日本大百科全書(ニッポニカ) 「薄層クロマトグラフィー」の意味・わかりやすい解説
薄層クロマトグラフィー
はくそうくろまとぐらふぃー
thin layer chromatography
濾紙(ろし)クロマトグラフィーの濾紙のかわりに、ガラス板上に固着された吸着剤の微粉末の薄い層を用いるクロマトグラフィーをいう。吸着剤は、シリカゲル、アルミナ、セルロース粉末などが普通であるが、イオン交換樹脂やセファデックス(架橋デキストランの商品名)のようなものも特殊な目的に用いられる。シリカゲルは容量が大きく、吸着および分配の両クロマトグラフィーに有用であり、固定相の選択により、吸着、分配、イオン交換などの各種クロマトグラフィーが簡単に行える。

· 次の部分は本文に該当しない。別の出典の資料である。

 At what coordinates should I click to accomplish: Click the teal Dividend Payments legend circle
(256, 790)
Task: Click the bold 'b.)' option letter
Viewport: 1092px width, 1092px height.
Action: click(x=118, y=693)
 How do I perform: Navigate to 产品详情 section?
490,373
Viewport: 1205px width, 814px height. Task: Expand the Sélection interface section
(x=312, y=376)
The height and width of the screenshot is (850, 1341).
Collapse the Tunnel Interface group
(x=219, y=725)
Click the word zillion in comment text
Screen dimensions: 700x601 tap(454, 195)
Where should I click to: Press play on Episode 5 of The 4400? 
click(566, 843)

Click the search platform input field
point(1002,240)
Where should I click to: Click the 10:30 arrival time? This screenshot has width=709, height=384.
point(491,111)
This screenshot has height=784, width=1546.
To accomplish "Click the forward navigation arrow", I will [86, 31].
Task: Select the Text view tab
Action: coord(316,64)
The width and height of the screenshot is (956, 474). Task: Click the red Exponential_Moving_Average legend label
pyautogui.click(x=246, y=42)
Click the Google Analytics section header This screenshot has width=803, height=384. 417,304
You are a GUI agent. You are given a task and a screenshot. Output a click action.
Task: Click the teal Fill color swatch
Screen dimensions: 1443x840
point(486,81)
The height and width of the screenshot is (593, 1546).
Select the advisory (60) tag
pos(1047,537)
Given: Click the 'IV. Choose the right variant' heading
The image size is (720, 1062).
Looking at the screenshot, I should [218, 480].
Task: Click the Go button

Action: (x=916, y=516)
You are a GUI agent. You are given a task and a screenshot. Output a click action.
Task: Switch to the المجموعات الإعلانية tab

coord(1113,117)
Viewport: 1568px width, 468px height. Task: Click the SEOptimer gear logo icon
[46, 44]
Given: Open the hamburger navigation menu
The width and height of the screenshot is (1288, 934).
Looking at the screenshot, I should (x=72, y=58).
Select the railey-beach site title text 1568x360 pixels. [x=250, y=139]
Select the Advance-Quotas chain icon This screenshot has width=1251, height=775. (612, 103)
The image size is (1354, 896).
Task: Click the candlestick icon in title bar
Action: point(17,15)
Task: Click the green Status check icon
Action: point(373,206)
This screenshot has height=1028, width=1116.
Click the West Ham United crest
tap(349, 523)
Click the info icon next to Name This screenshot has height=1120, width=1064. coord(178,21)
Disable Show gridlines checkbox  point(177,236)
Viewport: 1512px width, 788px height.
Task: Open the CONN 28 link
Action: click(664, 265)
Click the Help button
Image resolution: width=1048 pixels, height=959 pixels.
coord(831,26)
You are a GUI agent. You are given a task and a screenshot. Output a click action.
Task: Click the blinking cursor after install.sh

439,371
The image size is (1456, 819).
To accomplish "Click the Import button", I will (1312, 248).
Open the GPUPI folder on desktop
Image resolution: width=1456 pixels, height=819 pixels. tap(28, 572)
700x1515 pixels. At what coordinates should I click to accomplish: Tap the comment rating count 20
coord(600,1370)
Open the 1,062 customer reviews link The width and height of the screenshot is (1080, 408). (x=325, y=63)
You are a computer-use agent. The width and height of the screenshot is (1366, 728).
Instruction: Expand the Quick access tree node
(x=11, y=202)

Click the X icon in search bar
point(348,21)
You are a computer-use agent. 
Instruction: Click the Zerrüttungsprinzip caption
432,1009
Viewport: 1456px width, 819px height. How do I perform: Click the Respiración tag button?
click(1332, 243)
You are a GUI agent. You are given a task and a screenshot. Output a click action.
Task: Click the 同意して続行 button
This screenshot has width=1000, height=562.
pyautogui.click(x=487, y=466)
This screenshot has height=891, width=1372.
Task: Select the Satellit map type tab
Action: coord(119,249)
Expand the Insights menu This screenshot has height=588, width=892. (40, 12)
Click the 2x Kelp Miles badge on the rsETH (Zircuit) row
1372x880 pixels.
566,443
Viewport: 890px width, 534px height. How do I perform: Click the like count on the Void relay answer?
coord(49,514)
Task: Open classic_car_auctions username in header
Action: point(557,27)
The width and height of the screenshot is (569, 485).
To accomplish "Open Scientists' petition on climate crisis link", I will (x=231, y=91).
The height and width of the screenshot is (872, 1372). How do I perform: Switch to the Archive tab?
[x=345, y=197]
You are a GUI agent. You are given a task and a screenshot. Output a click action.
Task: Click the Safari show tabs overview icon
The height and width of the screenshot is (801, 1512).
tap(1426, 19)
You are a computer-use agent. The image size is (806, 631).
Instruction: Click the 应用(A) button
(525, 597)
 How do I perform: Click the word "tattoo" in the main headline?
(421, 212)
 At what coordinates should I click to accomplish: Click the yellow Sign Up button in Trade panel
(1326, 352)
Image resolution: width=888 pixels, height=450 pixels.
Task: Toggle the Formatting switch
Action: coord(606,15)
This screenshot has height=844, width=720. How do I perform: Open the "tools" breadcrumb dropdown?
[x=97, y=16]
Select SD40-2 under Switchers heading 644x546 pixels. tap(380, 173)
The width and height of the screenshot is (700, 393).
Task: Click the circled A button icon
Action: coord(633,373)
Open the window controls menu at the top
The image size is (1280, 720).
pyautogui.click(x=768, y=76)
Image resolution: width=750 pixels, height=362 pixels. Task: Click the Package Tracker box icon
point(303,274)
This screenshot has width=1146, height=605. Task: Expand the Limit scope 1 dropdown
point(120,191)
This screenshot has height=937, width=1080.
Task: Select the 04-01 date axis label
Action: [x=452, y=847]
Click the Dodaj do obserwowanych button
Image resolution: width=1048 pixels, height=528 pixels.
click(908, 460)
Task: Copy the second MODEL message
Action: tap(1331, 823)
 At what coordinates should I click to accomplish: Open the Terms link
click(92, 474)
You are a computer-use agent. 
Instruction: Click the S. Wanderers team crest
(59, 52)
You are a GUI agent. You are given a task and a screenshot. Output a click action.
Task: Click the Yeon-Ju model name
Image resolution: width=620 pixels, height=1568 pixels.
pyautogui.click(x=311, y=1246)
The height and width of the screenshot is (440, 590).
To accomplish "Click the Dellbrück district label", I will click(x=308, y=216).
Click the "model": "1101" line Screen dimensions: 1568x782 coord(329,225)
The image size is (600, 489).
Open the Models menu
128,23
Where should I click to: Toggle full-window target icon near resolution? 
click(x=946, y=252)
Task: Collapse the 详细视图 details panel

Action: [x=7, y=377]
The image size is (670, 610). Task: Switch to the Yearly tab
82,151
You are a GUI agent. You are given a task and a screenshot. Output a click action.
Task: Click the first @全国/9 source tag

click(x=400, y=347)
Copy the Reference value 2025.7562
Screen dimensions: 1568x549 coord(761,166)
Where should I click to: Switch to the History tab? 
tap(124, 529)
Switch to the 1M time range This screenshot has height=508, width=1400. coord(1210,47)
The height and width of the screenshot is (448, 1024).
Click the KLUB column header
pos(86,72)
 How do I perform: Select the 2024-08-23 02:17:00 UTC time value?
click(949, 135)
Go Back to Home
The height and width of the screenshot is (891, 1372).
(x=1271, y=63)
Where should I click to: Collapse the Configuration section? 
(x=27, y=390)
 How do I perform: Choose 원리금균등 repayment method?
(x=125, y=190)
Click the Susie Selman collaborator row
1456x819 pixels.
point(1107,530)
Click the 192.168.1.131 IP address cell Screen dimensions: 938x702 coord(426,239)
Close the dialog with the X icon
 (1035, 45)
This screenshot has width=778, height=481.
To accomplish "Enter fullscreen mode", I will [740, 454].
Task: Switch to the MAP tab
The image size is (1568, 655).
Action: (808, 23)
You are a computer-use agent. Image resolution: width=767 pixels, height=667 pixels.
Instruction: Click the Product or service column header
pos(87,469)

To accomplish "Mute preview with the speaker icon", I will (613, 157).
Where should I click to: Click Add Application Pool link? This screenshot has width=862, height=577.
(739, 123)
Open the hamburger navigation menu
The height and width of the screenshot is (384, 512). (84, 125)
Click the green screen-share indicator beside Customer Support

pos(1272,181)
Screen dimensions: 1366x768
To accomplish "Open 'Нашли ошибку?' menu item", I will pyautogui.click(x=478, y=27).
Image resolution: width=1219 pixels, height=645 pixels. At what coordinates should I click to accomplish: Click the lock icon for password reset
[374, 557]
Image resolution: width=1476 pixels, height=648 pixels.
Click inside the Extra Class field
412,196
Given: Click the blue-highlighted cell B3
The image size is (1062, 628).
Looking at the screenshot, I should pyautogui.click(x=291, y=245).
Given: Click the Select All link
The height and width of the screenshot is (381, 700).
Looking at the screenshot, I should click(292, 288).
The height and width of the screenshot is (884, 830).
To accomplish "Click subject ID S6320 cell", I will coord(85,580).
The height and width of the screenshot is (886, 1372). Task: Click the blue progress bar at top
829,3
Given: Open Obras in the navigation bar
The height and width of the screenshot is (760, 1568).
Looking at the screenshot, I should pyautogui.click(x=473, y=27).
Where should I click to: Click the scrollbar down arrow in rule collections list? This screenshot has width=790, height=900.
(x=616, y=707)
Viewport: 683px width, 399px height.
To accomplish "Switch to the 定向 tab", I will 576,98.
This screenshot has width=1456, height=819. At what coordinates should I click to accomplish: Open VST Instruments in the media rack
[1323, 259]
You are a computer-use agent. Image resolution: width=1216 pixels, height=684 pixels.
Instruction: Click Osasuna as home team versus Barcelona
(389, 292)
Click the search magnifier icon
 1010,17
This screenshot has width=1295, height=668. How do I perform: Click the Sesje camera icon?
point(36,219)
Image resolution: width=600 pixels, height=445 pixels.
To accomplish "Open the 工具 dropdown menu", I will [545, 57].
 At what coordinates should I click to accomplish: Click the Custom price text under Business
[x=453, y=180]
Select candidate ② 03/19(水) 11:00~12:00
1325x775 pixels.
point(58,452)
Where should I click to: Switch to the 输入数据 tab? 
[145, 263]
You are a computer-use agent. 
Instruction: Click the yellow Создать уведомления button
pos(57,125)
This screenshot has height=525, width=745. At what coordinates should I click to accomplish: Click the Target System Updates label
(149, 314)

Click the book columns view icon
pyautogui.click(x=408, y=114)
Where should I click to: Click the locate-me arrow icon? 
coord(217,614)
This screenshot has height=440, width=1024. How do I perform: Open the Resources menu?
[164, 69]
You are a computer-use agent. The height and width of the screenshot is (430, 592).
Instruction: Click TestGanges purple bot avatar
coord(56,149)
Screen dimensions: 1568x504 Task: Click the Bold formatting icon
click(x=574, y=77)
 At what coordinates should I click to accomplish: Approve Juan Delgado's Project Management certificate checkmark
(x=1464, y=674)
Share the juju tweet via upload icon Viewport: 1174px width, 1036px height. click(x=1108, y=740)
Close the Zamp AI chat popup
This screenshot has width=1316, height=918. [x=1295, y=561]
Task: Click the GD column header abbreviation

試料を薄層板の下端近くにスポットし、適当な溶媒によって展開させ、ペーパークロマトグラフィーと同様な検索を行うが、薄層の場合には、スポットの部分をかき取って抽出し定量することもできる。ペーパークロマトグラフィーに比べて検出感度や分離能に優れ、迅速かつ再現性がよいなどの長所があり、医薬品、抽出物、生化学的処理物質の確認、あるいは混合物の分離検出など、応用はきわめて広い。